##### SUPPLIED PASSAGE
From 2017 onward, football reclaimed its position as most popular sport in the world and began to become a fixed thought in the fashion industry: collaborations between football teams and brands became common, collections inspired by football teams are born, ‘bloke-core’ is born, and the cultural value of football returns to the level that had accompanied its explosion in popularity in the 1990s. nss sports, as a media outlet, reinterprets all these happenings with the vision of promoting all the non-strictly sports aspects of football, which it shares with a network of media that over the years replace the old football media in importance and influence. Part of that media flow into the PUMA Influence project, in which nss sports takes part in by making a football jersey in collaboration with PUMA as a tribute to its city of origin, Naples, and its relationship with Kagoshima, Japan. From the same breath came the collaboration with StockX to create nss Metrostars, an exclusive drop on the platform that celebrated Naples, New York, and one of the first MLS teams. Alongside the daily work of information and insight related to the evolution of the relationship between football and fashion, nss sports has worked as an agency and digital incubator, bringing its imprinting to the creation of the bells of AC Milan and the Italian national team and promoting the physical and digital capsule collection between AS Roma and Brain Dead (the first ever kit of the Capitoline team to land on PES). In fact, the influence of the digital world couldn’t be ignored in this period: from 2017 onward, the opening of a certain form of aesthetics to the world of football has produced a multitude of interesting products, such as the phenomenon of creator kits, which sees digital artists influence the design of the world's leading teams from their bedrooms.
##########
##### MATERIAL SHOWN
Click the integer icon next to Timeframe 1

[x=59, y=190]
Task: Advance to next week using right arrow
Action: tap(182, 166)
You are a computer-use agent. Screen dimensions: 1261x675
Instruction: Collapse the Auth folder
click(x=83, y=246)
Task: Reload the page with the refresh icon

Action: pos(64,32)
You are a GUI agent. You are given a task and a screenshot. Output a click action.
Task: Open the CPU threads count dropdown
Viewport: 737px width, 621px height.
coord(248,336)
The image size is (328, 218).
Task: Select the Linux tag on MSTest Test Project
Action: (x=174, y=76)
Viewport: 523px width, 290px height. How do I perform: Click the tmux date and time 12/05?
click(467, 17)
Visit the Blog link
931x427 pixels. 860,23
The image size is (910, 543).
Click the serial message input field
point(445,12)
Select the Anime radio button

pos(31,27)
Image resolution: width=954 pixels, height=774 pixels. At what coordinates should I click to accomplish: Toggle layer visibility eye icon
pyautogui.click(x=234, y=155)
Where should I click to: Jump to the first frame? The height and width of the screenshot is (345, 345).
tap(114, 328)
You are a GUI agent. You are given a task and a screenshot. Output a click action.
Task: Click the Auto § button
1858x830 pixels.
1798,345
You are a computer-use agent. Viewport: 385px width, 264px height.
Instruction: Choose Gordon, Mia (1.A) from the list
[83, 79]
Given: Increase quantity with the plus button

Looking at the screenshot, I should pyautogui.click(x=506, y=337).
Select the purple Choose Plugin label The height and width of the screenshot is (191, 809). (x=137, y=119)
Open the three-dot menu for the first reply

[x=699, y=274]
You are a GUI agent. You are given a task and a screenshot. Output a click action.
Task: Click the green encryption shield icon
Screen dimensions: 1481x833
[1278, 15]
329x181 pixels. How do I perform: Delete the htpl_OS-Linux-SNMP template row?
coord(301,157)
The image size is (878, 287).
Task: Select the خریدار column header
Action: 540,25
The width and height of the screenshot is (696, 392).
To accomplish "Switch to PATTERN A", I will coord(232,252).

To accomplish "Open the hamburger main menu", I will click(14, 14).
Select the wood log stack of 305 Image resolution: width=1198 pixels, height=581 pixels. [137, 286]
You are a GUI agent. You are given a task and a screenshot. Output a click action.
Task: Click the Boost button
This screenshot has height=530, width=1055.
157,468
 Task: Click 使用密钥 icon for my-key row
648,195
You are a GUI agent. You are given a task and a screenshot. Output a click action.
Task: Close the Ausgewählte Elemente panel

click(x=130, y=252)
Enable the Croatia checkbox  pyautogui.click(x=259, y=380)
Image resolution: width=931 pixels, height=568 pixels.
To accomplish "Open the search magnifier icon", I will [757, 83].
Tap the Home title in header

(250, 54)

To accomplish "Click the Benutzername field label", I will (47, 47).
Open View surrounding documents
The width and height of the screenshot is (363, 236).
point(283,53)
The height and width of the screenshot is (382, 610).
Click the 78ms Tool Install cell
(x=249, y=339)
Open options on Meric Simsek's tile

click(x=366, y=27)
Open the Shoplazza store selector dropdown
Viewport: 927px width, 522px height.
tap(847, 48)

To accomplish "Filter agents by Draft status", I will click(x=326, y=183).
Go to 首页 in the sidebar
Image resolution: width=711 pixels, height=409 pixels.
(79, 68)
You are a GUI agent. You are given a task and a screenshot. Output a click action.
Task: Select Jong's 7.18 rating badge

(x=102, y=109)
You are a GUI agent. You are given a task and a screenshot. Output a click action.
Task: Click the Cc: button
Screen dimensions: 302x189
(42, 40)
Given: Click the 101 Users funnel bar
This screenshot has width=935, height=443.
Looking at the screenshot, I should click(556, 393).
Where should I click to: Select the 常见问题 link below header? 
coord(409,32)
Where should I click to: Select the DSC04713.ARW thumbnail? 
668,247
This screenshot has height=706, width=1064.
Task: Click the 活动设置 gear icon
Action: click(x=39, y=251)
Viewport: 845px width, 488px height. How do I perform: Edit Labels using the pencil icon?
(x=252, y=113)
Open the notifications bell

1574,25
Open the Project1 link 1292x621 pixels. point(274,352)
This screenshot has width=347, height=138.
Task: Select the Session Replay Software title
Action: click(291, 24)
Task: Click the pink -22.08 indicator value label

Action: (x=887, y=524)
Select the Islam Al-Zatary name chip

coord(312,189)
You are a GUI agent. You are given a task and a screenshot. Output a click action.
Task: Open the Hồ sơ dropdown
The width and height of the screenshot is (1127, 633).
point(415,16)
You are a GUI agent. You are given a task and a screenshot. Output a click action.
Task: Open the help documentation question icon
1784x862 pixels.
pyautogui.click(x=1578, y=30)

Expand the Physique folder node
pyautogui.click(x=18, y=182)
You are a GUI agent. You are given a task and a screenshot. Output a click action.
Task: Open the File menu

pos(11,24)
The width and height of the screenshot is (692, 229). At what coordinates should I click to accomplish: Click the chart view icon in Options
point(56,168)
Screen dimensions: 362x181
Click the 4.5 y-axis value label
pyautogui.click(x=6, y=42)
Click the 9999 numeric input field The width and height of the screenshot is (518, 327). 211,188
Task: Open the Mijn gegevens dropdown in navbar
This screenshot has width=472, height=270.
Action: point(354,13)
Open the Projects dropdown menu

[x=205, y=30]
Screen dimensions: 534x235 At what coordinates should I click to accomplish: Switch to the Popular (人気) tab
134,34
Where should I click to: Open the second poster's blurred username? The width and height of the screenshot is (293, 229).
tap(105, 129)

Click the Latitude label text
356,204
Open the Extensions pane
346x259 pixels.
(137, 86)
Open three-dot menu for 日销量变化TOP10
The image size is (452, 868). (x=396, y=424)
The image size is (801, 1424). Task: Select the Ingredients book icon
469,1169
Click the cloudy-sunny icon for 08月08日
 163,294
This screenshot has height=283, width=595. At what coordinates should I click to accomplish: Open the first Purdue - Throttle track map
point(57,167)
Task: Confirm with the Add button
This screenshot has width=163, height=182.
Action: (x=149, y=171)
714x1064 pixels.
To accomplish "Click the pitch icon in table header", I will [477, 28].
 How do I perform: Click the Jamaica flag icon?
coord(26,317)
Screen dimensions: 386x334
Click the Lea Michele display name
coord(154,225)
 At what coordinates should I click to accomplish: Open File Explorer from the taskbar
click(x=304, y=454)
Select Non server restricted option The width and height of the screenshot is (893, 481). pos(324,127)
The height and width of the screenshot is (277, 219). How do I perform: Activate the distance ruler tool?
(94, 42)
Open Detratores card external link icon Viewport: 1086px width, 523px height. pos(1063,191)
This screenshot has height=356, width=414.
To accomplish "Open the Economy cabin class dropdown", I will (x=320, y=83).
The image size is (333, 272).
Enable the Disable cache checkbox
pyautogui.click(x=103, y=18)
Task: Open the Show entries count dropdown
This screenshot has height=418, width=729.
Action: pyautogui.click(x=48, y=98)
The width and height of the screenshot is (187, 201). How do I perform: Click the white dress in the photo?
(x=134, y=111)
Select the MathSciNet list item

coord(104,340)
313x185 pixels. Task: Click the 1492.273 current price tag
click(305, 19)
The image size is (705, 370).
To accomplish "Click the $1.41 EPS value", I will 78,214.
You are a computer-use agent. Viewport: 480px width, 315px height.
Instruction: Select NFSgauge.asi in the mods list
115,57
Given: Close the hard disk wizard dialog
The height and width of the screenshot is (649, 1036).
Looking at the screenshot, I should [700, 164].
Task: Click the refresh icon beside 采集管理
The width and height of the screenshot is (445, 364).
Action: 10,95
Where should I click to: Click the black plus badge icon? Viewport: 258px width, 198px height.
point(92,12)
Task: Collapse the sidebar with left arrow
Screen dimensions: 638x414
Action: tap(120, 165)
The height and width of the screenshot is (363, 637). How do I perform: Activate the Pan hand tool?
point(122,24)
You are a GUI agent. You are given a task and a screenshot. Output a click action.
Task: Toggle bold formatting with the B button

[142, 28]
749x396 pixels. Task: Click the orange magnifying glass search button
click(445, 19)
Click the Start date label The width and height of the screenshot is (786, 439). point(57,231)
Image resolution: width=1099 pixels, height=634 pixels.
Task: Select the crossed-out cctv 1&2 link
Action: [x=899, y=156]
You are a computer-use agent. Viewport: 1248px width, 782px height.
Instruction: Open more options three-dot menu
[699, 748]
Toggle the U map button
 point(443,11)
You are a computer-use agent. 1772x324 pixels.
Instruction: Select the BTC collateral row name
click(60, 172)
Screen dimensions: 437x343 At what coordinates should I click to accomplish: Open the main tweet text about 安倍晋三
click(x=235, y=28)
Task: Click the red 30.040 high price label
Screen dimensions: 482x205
##########
TASKS:
**1.** In one to three sentences, explain why, according to the passage on football and fashion, nss sports made a football jersey with PUMA.
**2.** Pick up the passage on football and fashion after its final sentence and continue it.
The records above are separate material and have no connection to the passage on football and fashion.

RESPONSES BY ITEM NUMBER:
**1.** nss sports made the jersey with PUMA as part of the PUMA Influence project. It was a tribute to Naples, the outlet's city of origin, and to the city's relationship with Kagoshima, Japan.

**2.**
A blending of worlds, ideas, intentions, aesthetics and cultures began in 2017 and mended football to a more culturally interesting and inclusive environment. Footballers have emerged and accomplished things that only a few years earlier seemed impossible, collaborating with brands like Bellerin or Rashford, and have positioned football in a different cultural segment. Transitionally, this made football more appreciated, and it all started in 2017: starting from cultural niches to the World Cup.